Daphne was almost up when I realised that the position of the boulder would stop me getting in a couple of key guy lines. Which is pretty incompetent. I should have taken the poor girl down and started again from scratch, but Geoff might have seen. A man has his reputation to consider. Couldn't have sniggering coming from the next tent, could I? So I fiddled around with the two trekking poles, both of which are needed to support Daphne. I released the flicklock on one of the poles so I could jiggle it into a new position, and a couple of pegs and guys were also moved. I then re-tensioned the pole. But I couldn't understand why Daphne looked so forlorn when she was up, and why the doors (no zips to save weight) did not overlap as they were so cunningly designed to do. It was only the following morning that I realised that after that particular bit of faffing with guys and poles I had set one trekking pole 10 cm lower than the other. Her normal graceful lines were missing. She looked a sorry mess.
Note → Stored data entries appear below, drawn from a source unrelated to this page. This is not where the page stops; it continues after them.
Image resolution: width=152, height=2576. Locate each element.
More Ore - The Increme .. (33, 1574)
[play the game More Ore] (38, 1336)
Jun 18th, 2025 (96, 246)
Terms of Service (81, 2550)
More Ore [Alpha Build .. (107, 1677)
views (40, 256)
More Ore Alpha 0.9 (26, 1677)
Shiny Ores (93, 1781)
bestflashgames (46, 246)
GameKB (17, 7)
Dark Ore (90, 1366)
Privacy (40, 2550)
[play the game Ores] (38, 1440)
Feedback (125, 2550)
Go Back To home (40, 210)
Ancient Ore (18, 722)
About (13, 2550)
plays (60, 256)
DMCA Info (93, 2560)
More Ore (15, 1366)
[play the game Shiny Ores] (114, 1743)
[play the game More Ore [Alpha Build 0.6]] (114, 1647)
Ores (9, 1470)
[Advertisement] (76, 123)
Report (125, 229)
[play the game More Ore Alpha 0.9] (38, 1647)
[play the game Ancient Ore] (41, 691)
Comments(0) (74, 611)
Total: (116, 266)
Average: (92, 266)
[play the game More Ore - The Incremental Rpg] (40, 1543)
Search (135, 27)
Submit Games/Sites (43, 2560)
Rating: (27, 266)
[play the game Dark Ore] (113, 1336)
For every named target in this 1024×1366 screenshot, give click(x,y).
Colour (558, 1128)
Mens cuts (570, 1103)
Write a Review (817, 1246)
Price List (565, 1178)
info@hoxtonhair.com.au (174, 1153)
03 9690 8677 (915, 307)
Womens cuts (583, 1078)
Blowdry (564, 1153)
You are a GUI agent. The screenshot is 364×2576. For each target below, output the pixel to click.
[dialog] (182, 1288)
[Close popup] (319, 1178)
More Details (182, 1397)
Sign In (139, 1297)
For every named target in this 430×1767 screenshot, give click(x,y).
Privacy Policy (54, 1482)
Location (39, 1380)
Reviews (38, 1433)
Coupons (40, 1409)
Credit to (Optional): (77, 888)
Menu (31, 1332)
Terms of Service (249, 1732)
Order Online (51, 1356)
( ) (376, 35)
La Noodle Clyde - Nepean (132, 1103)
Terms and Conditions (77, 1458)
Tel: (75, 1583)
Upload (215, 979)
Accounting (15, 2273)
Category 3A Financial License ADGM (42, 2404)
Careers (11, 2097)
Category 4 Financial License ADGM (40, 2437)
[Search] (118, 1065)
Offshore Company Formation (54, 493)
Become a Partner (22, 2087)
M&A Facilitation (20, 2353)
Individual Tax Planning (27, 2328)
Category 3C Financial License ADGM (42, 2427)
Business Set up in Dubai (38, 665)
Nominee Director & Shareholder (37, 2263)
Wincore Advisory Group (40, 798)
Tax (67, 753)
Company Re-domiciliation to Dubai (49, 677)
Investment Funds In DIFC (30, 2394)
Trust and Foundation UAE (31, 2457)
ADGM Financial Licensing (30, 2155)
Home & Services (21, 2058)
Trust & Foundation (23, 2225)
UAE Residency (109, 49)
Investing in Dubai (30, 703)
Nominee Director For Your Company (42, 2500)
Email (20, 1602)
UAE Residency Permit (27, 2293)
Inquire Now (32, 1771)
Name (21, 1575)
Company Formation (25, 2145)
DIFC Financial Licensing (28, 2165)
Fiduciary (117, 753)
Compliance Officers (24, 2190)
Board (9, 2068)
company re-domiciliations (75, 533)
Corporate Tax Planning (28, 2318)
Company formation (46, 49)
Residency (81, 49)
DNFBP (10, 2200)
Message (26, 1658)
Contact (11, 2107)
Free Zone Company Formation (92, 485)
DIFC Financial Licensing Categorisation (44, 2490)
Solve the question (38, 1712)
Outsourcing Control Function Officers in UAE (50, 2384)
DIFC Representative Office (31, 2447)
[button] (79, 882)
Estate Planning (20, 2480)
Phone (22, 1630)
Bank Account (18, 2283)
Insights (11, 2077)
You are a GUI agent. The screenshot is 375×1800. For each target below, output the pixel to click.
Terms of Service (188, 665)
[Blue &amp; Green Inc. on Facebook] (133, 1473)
|Daphne the Z Packs Duplex looking almost as if she had been pitched correctly|
|You'd never guess from this picture that she was pitched on a 45 degree slope. Or so it felt at 2.00am|
Waterproof but not windproof note. As you will be aware, matches blow out when it's windy. After much "fiddlesticking", and about half an hour later, I had a cup of hot soup. Now for the dehydrated meal. Filter some more water. No chance. Nothing was getting through the Sawyer, no matter how hard I squeezed. I'd backwashed it and tested it before setting out. And now it was next to useless. "Fiddlesticks", said I, yet again. I had about 600ml of tap water from home with me. I could go and ask Geoff for use of his super doopa, very posh MSR filter. A filter that works. But no, I thought, I can survive such a minor calamity for one night. I would make up the dehydrated meal with the tap water, and it would leave just enough for a brew in the morning. I could forgo the Bird's Instant Custard I had planned for pudding, and could also miss the breakfast porridge. I had chocolate and cereal bars instead.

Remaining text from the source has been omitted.